Nach Anrechnung aller genannten Finanzierungsbeiträge verbleibt bei der SSB zur Deckung des jährlichen Aufwands ein Defizit, das gemäß Ergebnisabführungsvertrag von der Stuttgarter Versorgungs- und Verkehrsgesellschaft mbH (SVV) durch einen Defizitausgleich getragen wird. In den vergangenen Jahren – mit Ausnahme des durch Sondereffekte geprägten Jahres 2014 – war regelmäßig ein Ausgleich zwischen 18 und 20 Mio. EUR p.a. erforderlich. Im Jahr 1992, bevor mit einer Restrukturierung der SSB mit klarem Fokus auf Kostensenkung und Effizienzsteigerung begonnen und weitere Potenziale zur Ertragssteigerung (beispielsweise Fahrgeldeinnahmen) ausgeschöpft wurden, lag der Defizitausgleich noch bei umgerechnet 50 Mio. EUR. Der Kostendeckungsgrad vor Defizitausgleich konnte in diesem Zeitraum damit rein rechnerisch von gut 70% auf zuletzt fast 95% gesteigert werden. Sowohl hinsichtlich der absoluten Höhe des Defizitausgleichs als auch hinsichtlich des Kostendeckungsgrads nimmt die SSB damit eine führende Stellung unter den vergleichbaren kommunalen Verkehrsunternehmen in Deutschland ein.

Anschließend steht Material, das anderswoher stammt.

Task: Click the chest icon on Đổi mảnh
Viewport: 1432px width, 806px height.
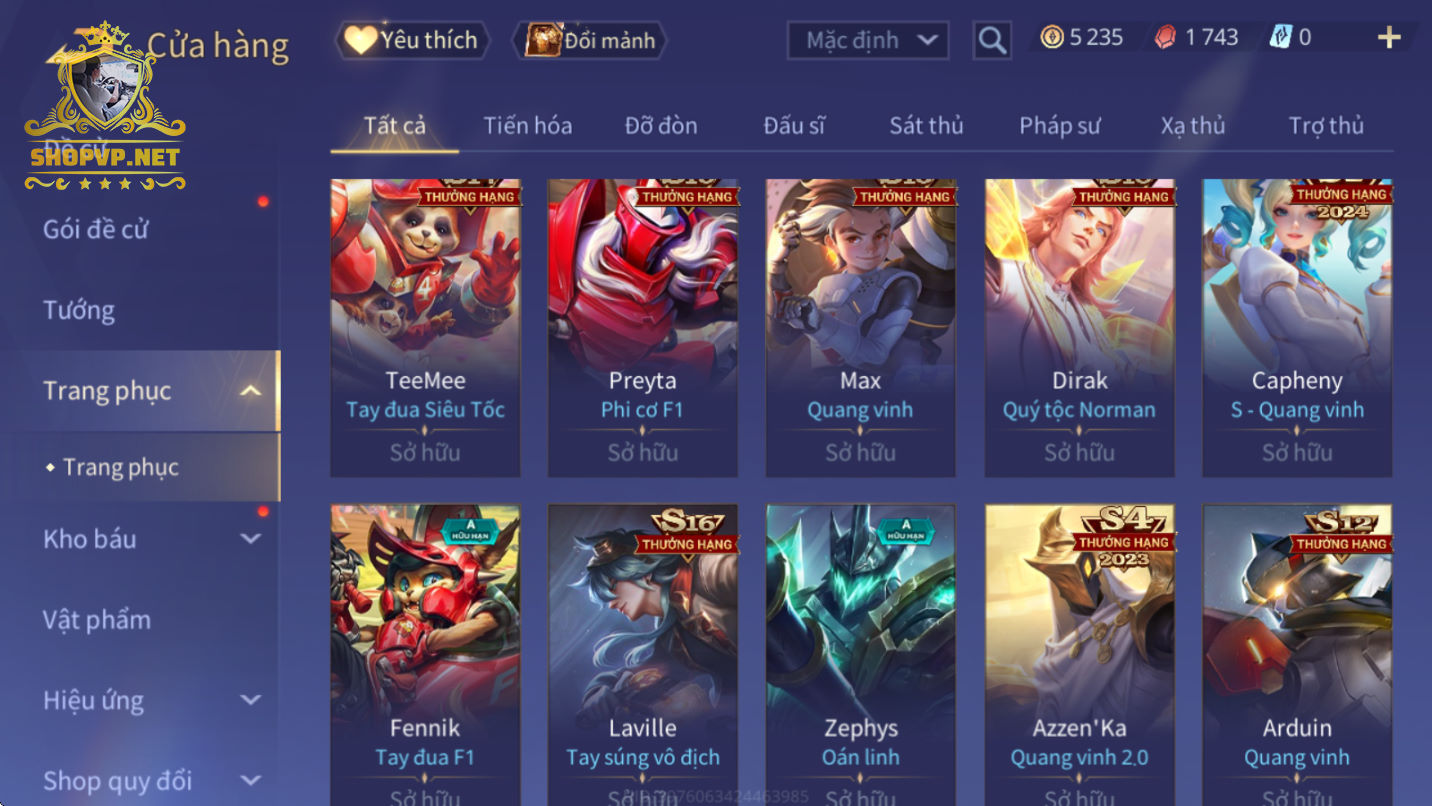Action: 544,40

Über die Finanzierung des in der Aufgabenträgerschaft der LHS liegenden Verkehrs der SSB hinaus ist die LHS auch an der Finanzierung weiterer Verkehre im VVS beteiligt. Größte Position ist die Beteiligung der LHS an der Verkehrsumlage des VRS. Insgesamt beläuft sich die Verkehrsumlage der LHS an den VRS im Jahr 2015 auf 14,8 Mio. EUR. Im Jahr 2015 beteiligt sich die LHS über diesen Weg mit rund 7,5 Mio. EUR an der Finanzierung von Busverkehren in der Verbundstufe II. Neben Aufwendungen beim VRS für die Administration der Verkehre handelt es sich dabei vor allem um den Ausgleich der sogenannten Harmonisierungs- und Durchtarifierungsverluste, die aus der Anwendung des Verbundtarifs auch bei den regionalen Busverkehren entstehen und von der öffentlichen Hand auszugleichen sind. Weitere 4,6 Mio. EUR fließen in die Finanzierung von Aufgaben, die der VRS aus seiner Rolle als Aufgabenträger für die S-Bahn bestreiten muss. Darin sind auch 1 Mio. EUR für Verkehrsleistungen der S-Bahn, die kommunal mitfinanziert werden müssen sowie rund 3 Mio. EUR Vermögensumlage für die S-Bahn enthalten. Darüber hinaus zahlt die LHS an den VRS weitere 2,6 Mio. EUR für Zins- und Tilgungsanteile.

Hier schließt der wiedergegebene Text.